La situation critique du Chehel Sotoun, un palais historique classé au patrimoine mondial de l’UNESCO, qui fait face à un risque imminent de délabrement. Face à cette menace, des mesures urgentes sont prises pour mobiliser un budget de 180 milliards de tomans (environ 3,5 millions d’euros selon le taux de change actuel), une somme considérable destinée à la restauration complète du monument.
Des instructions ont été émises par les responsables concernés afin d’accélérer les procédures légales d’approbation et d’allocation de ces fonds.
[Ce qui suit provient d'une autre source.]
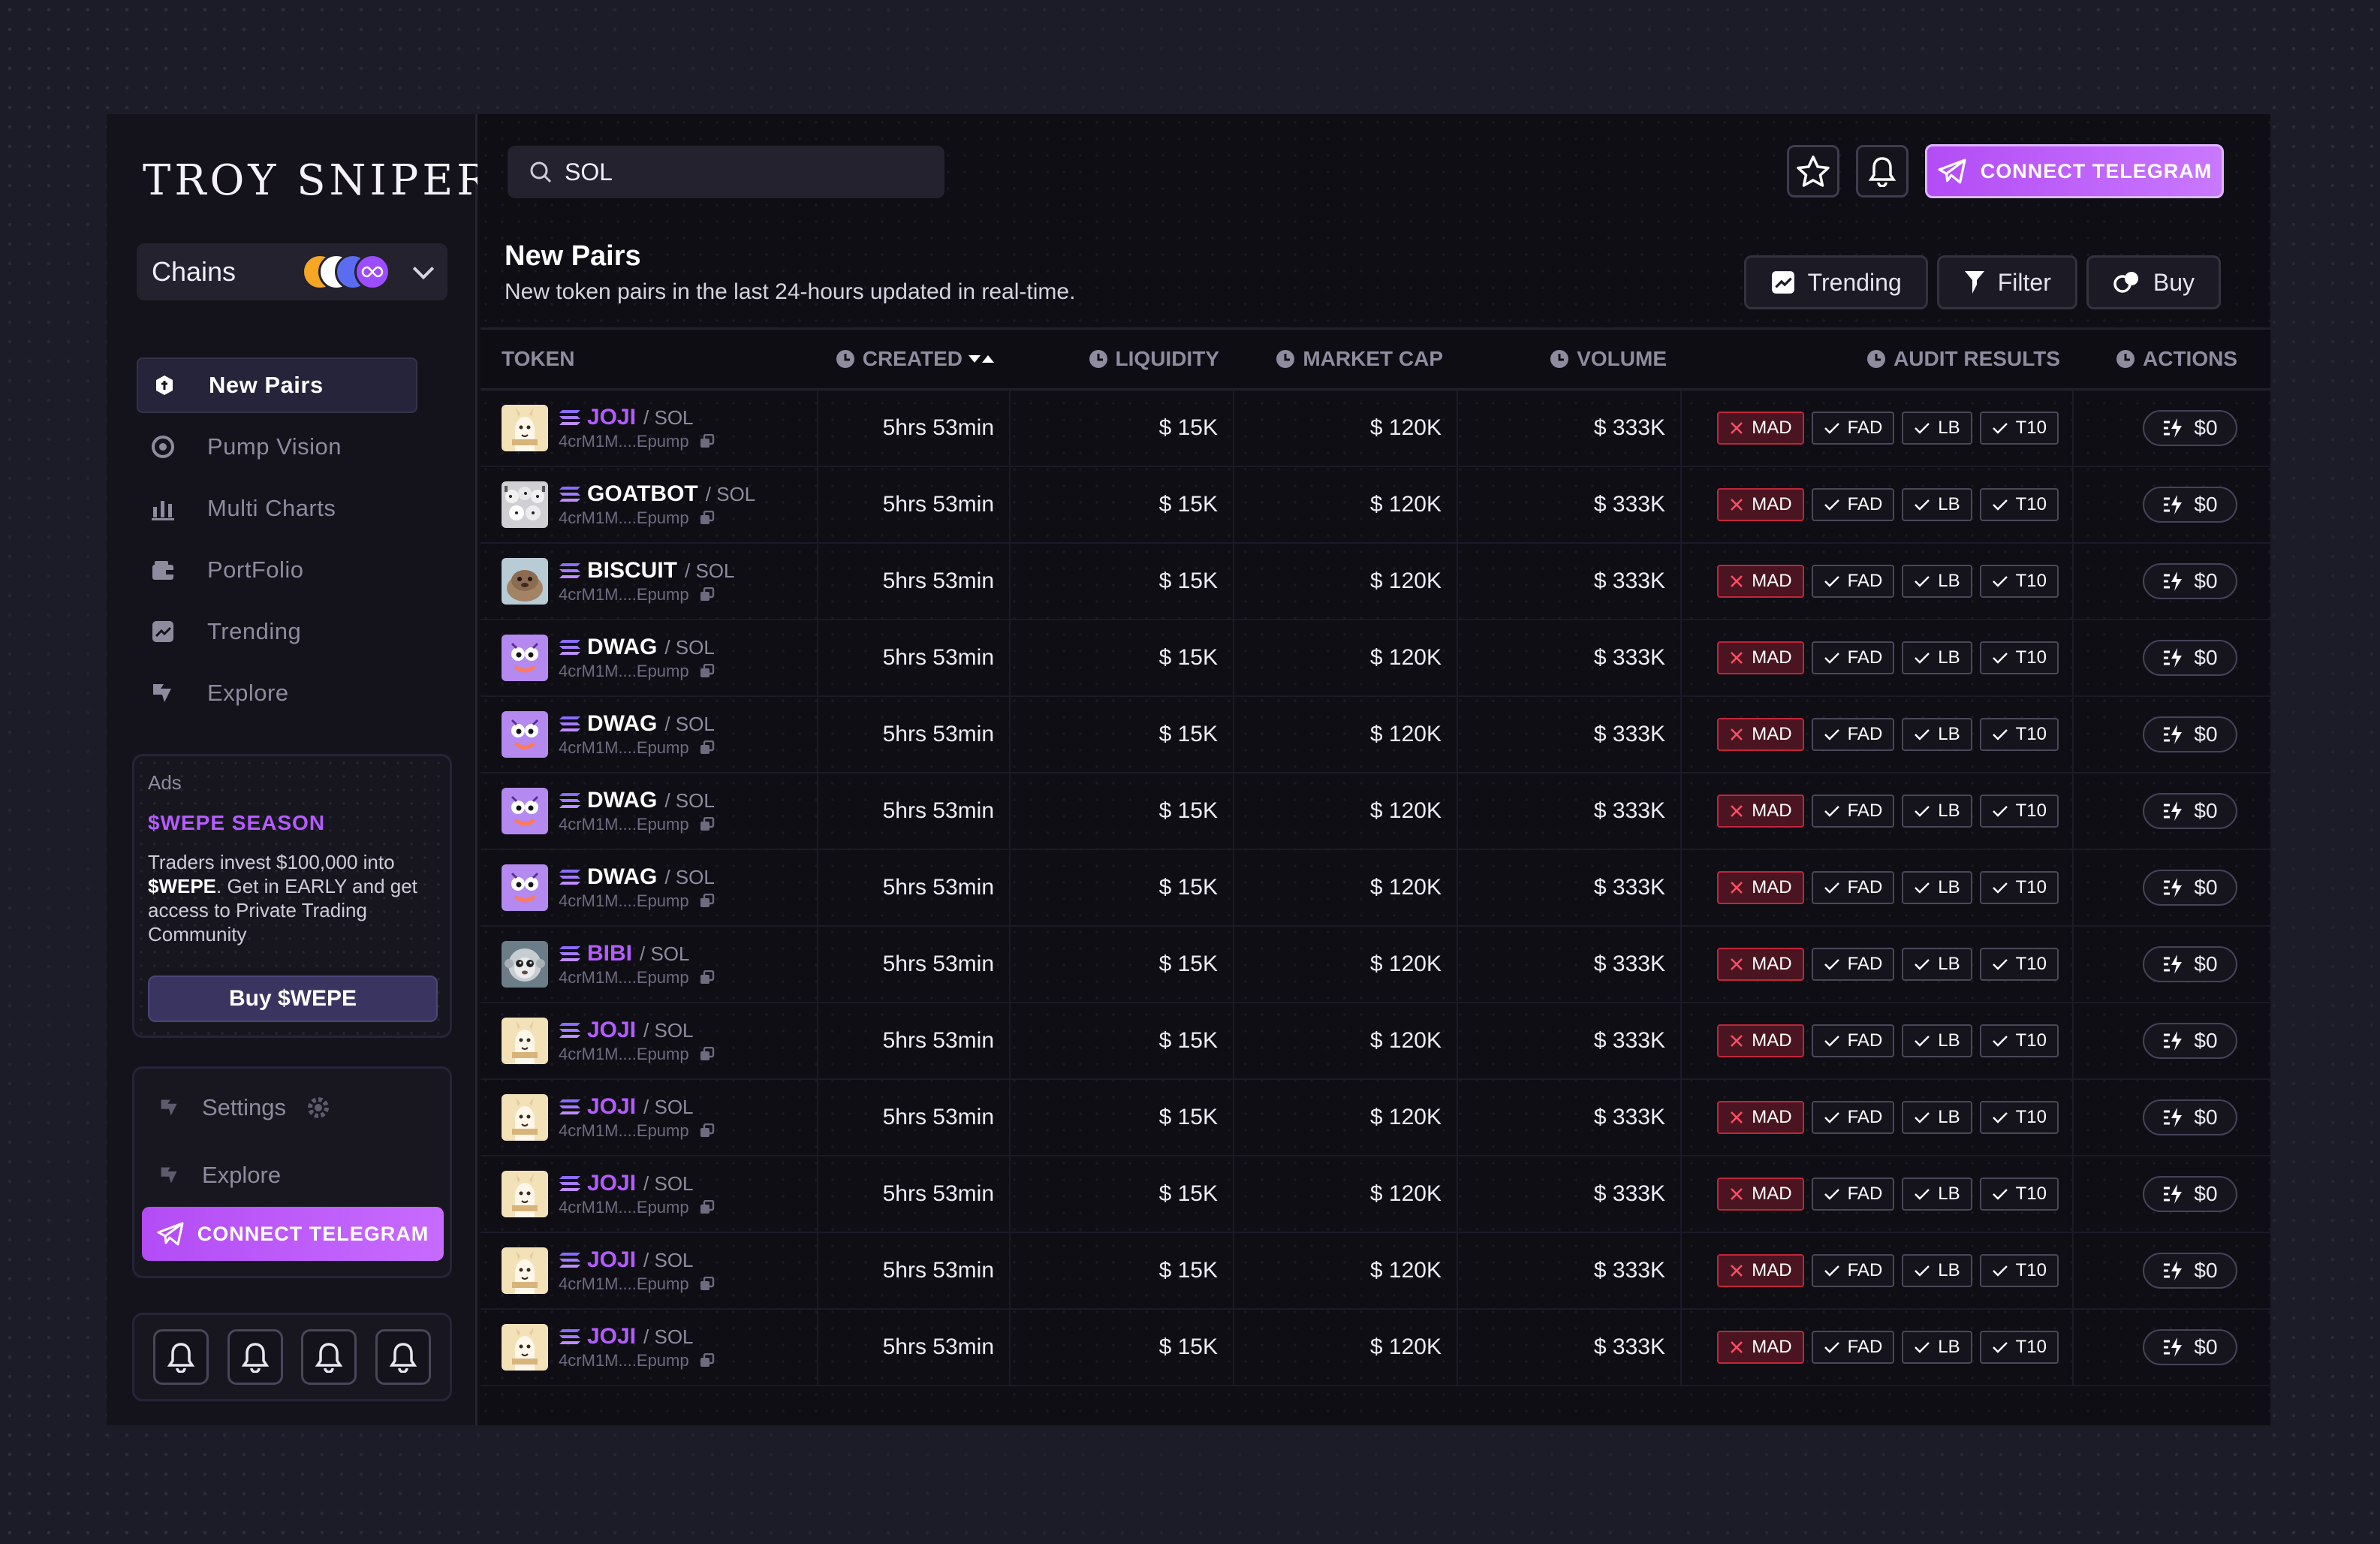 The width and height of the screenshot is (2380, 1544). What do you see at coordinates (219, 1176) in the screenshot?
I see `explore-item: Explore` at bounding box center [219, 1176].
Cette démarche suscite un espoir renouvelé parmi les spécialistes de la conservation, qui espèrent ainsi pouvoir sauver le Chehel Sotoun d’une « période critique » et lui redonner sa splendeur d’antan.
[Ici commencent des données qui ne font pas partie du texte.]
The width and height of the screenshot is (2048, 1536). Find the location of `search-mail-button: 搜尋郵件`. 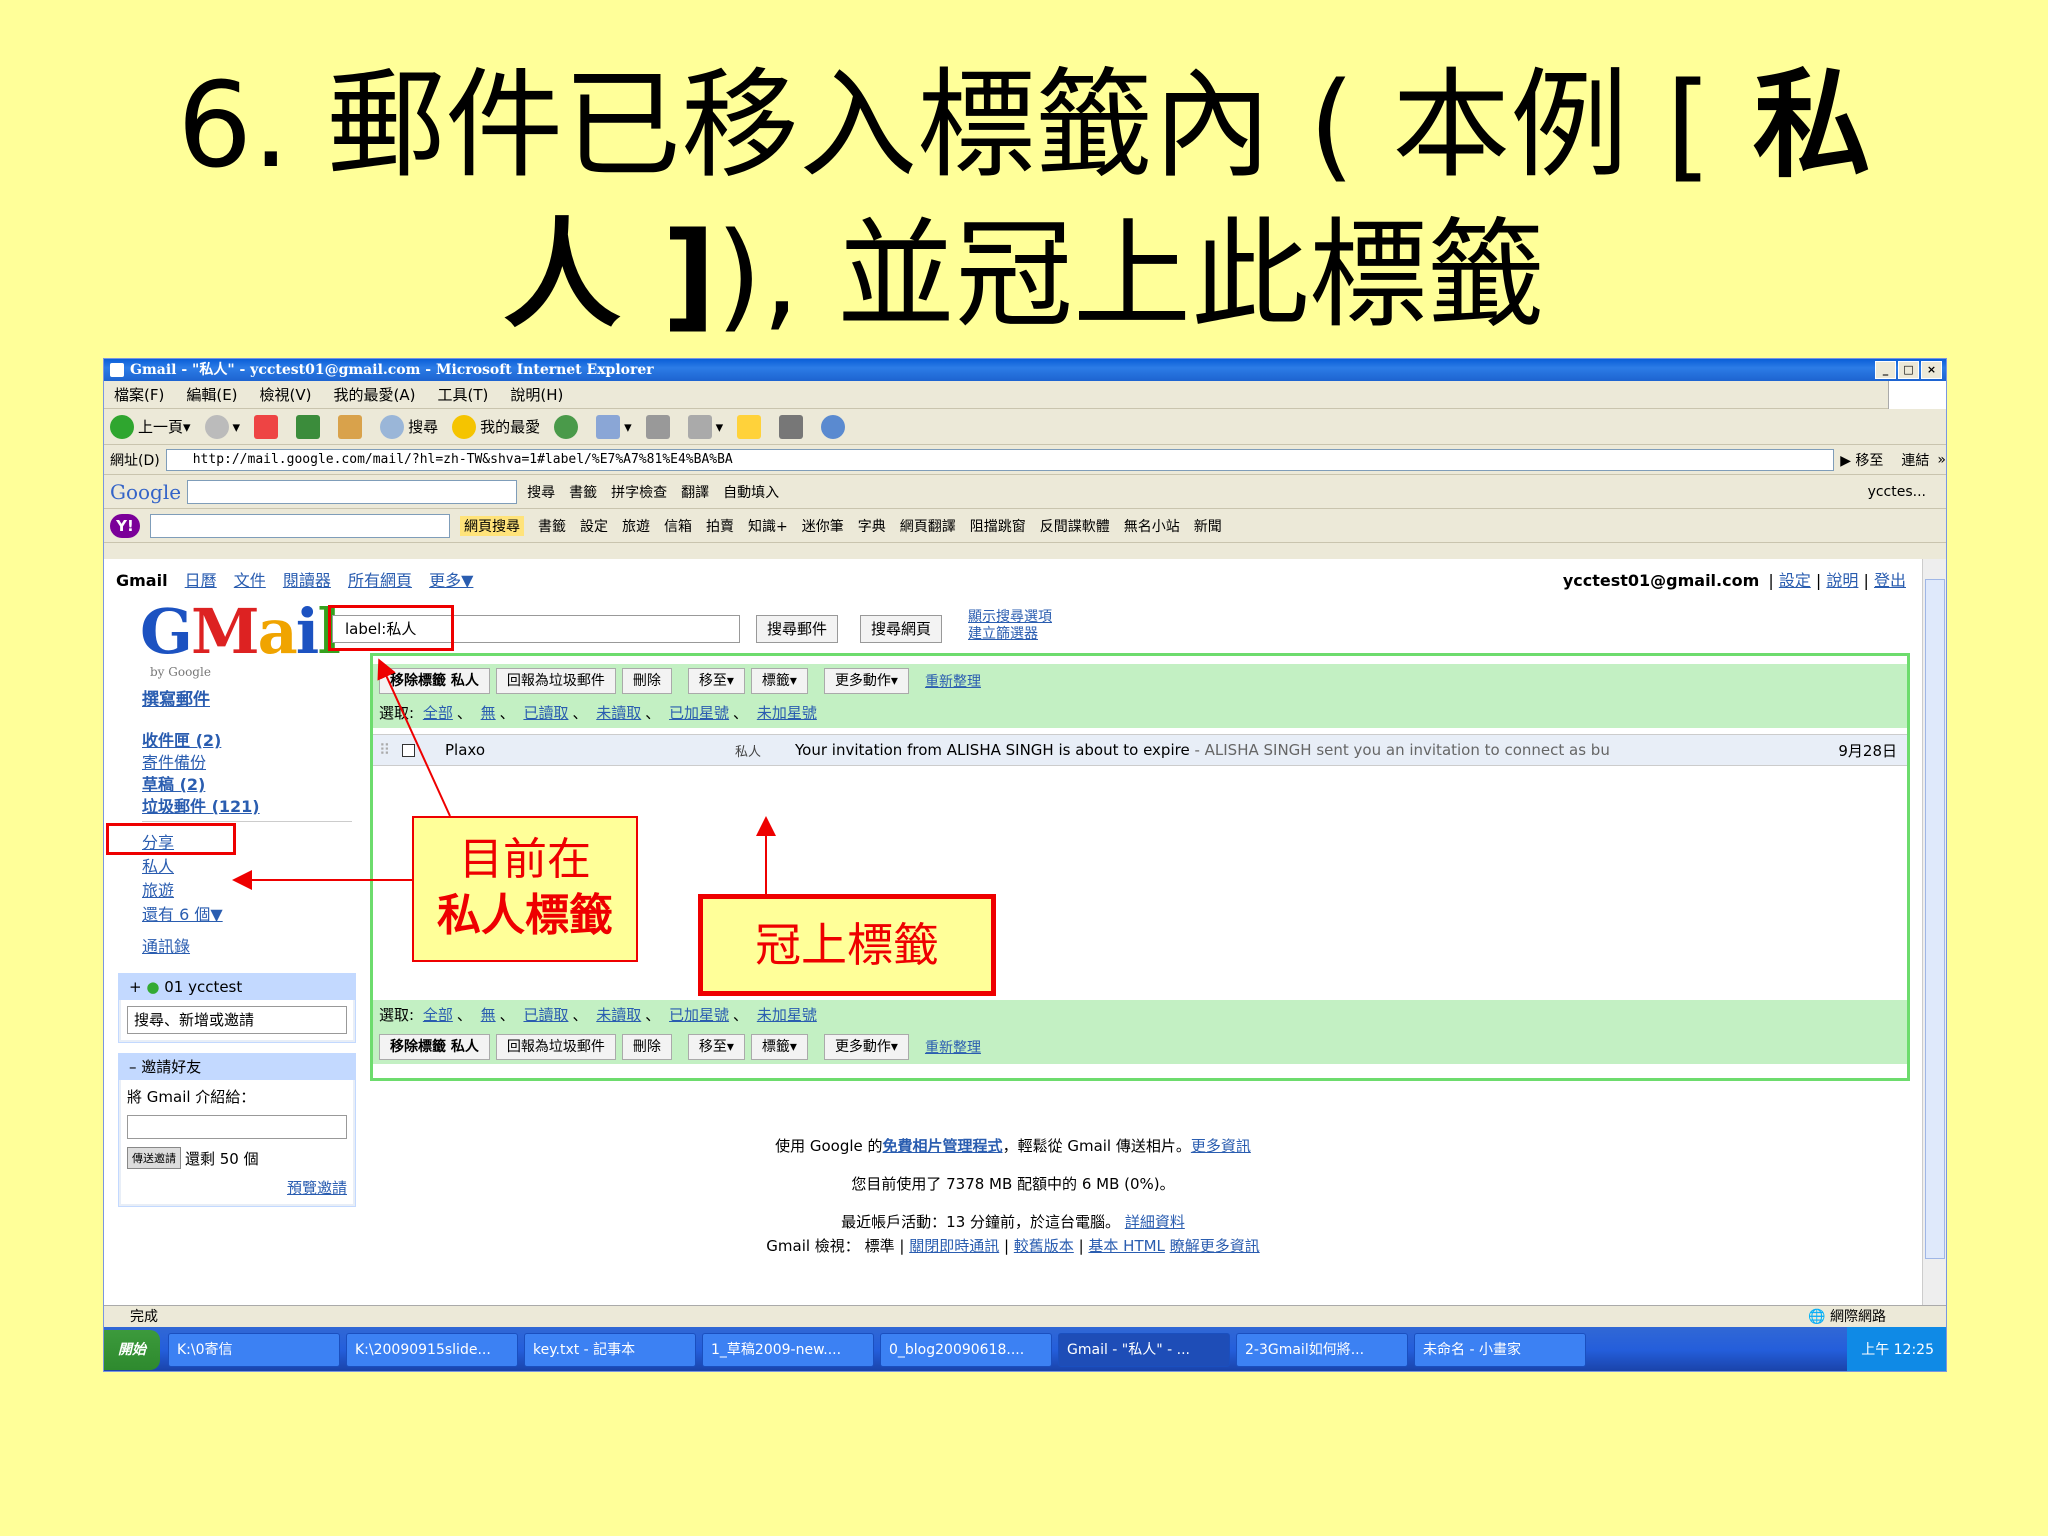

L’objectif de ce projet ambitieux dépasse la simple prévention de l’effondrement. Il vise à entreprendre une restauration globale du palais, en restaurant non seulement sa structure physique mais aussi son éclat historique. L’attention est désormais tournée vers Téhéran et les instances décisionnelles, dans l’espoir d’une prise de conscience de l’urgence et d’une allocation rapide des fonds nécessaires.
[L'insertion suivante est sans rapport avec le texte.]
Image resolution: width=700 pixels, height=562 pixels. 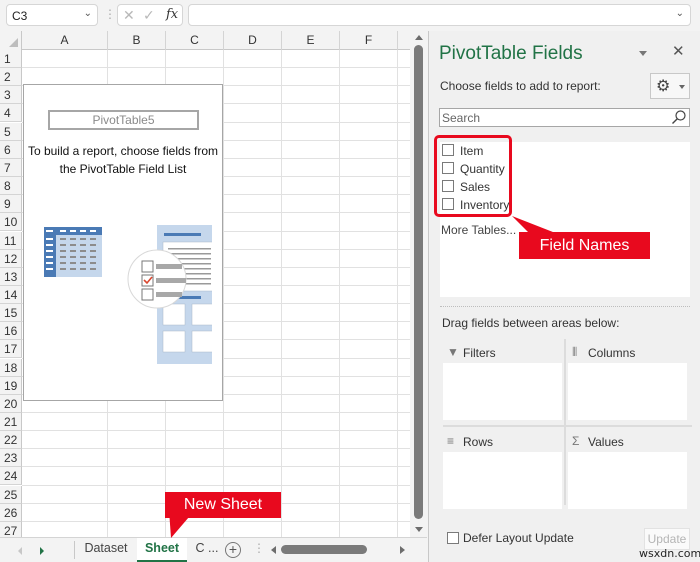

Le Chehel Sotoun est présenté comme un élément essentiel de l’identité nationale et mondiale de l’Iran. Son état actuel représente un « test difficile » dont l’issue aura des répercussions non seulement sur la ville d’Ispahan, mais aussi sur la réputation internationale du patrimoine iranien. La gestion du site mondial du Chehel Sotoun exprime sa conviction que, grâce au soutien gouvernemental et à l’allocation opportune du budget, il est possible de sauver ce monument classé de la « précipice de l’effondrement ».
L’espoir est de pouvoir à nouveau admirer le reflet des colonnes majestueuses du palais dans son grand bassin, symbolisant non seulement la solidité architecturale, mais aussi la détermination collective à préserver l’histoire. La conclusion souligne que les fondations de ces colonnes reposeront désormais sur la « volonté nationale » de sauvegarder le patrimoine.